Following steps have been taken in order to avoid breaches:
- Token sale event is administered through fully secured platforms, only one person will have access to the contract address in order to monitor and process funds
- Funds are processed into cold storage and cold hardware wallet
- Multiple copies of private key and encrypted key files are safely stored in a bank safety-deposit box
- DDoS Attack prevention which automatically stops TCP SYN, UDP and ICMP attacks before they reach the original token sale server
- Fully encrypted Security Socket Layer for website signed by Cloudflare
- Dedicated Status Page on token sale page for supervising performance, visit: status.immvr.se
- Professional Grade Distributed Denial of Service (DDoS) Attack Protection via Cloudflare Inc.
- Rate Limiting to protect against denial-of-service attacks, brute-force password attempts, and other types of abusive behavior targeting the application layer
- Deploy collective intelligence to identify new threats and reputation-based threat protection
- Block and challenge visitors, block spam bots
- Block bots and scams using Segasec’s Cyber Security Bot.
However, cybersecurity breach isn’t exceptional in the arena of blockchain and ICOs.
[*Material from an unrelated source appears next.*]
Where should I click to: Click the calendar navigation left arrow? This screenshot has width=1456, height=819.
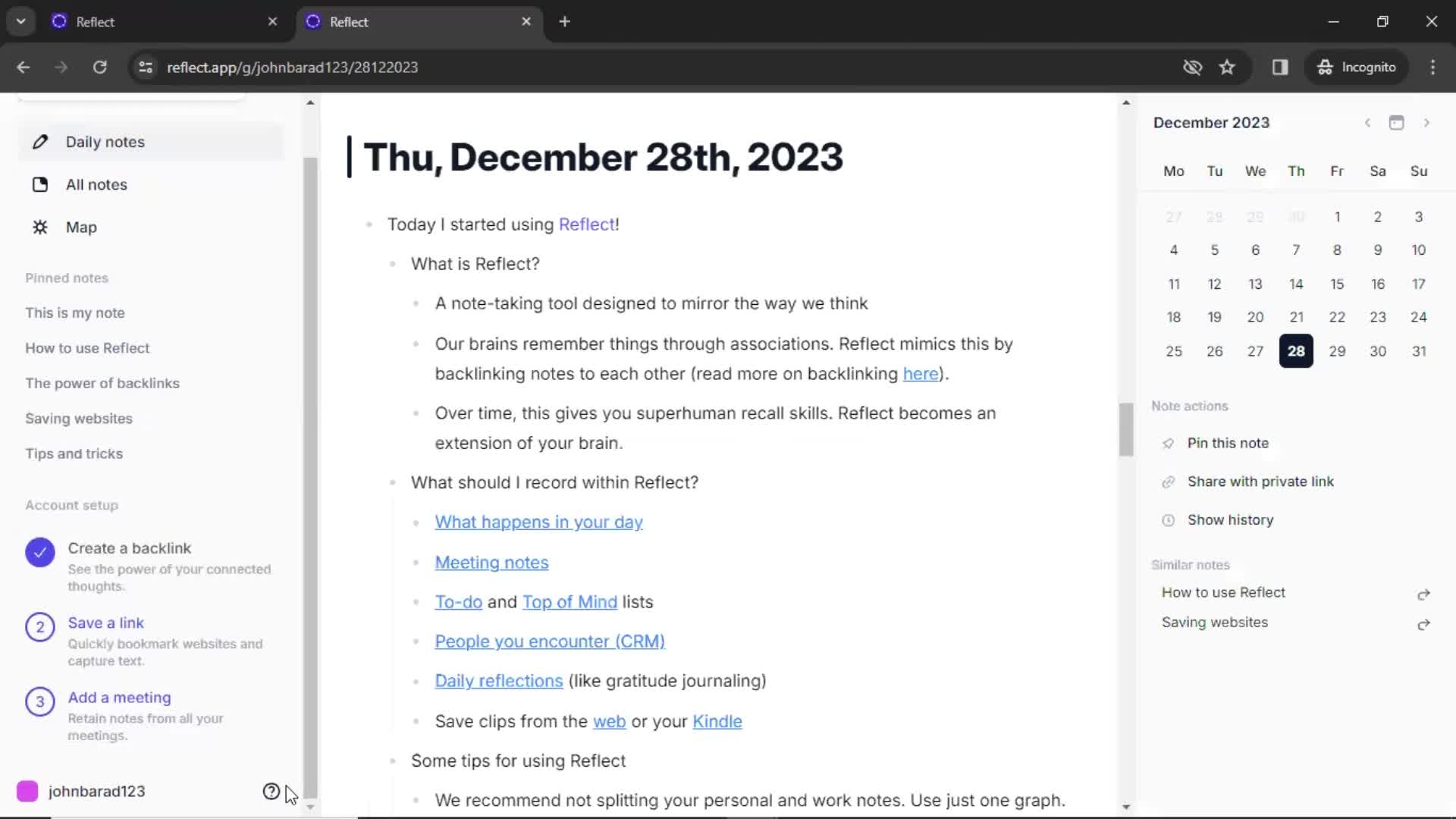coord(1367,122)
A security breach can also happen for the following reasons:
- Loss or theft of data or equipment on which data and token is stored
- Inappropriate access controls allowing unauthorised use
- Unforeseen and unprecedented Distributed Denial of Service (DDoS) attack (typical scenario during ICO fundraising)
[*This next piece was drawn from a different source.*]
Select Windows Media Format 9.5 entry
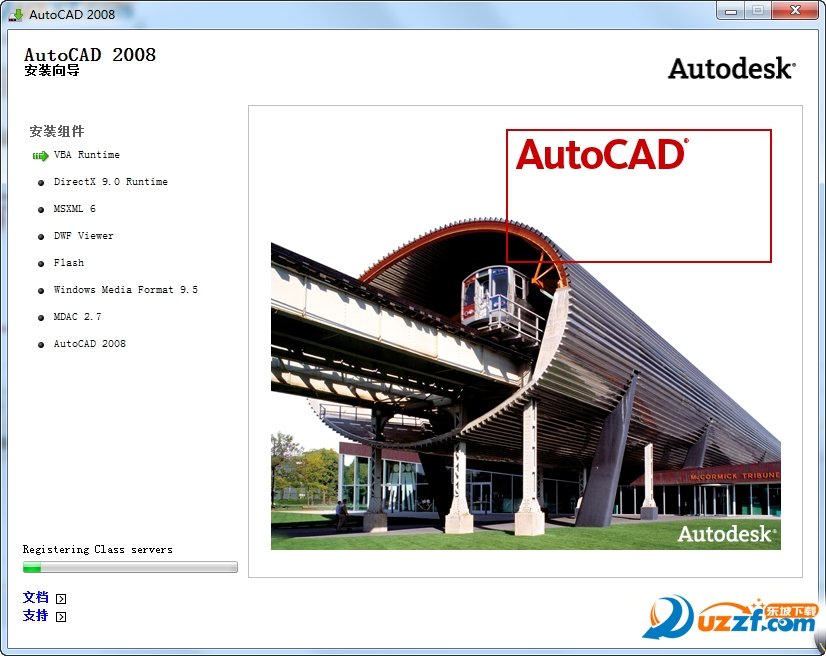This screenshot has height=656, width=826. [x=125, y=290]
- Orthodox hacking attack e.g. brute force login attempts
- Scam websites and scam bots to pursue users to send funds to wrong contracts
Assessment of Risks
Disclaimer: ImmVRse will work alongside Entersoft and Segasec to take actionable measures to protect user data, information and investor funds to protect those against cybercriminals. However, minor security threats at times may not lead to a major investigation. Our clients and investors are warned through ToS that the if any funds are stolen from their personal wallets, it will not be our responsibility. It is client’s responsibility to purchase a cold storage, a hardware wallet and utilise cold storage and to securely accumulate the token. However, an incident that directly affects this website and distresses app functioning will be monitored and eventually lead to a major investigation.
Major Breach Containment and Recovery
- Breach investigator ensures appropriate steps are taken to examine the incident and undertake necessary procedure
- Rapid deployment of new contracts and relocating funds into new contracts
- Isolating or closing a compromised section of the network protocol
- Prompt information distribution on scam address in order to blacklist on public explorer (ethplorer.io and etherscan)
- Immediately announcement rollout to stop bleeding any further investor funds
- If necessary, appropriate steps to refund investors who have already purchased tokens using stolen contract
- Post ICO – development funds will be transferred and securely stored on corporate bank accounts in order to avoid hacks
- Where appropriate, informing the police in case of a cyber hack
Notification To Investors
In case of an incident, ImmVRse team has necessitated notifying investors and users. Our investors and users will be informed straight away about a security breach. The announcement will have a clear purpose, whether this is to enable individuals who may have been affected to take measures to protect themselves or to allow the appropriate regulatory bodies to perform their functions, provide advice and deal with complaints.
This guidance will be reviewed and considered from time to time, in line with new threat assessments provided by Entersoft PTY LTD and Segasec, and also decisions of the Information Commissioner Office and the UK government. ImmVRse is registered under Information Commissioner’s Office, and a registered entity under the trading name of VRtualise Ltd, registration number ZA246772. For more information, please contact us, or for more information, please read our token sale Terms of Sale. More documents will be released prior to the ICO.
ImmVRse may retain the right to freeze IMVs token in user addresses, therefore any address which might be deemed as a scam will be blacklisted and tokens in that address might be frozen and reported to the relevant explorer/authority to flag the address as a scam.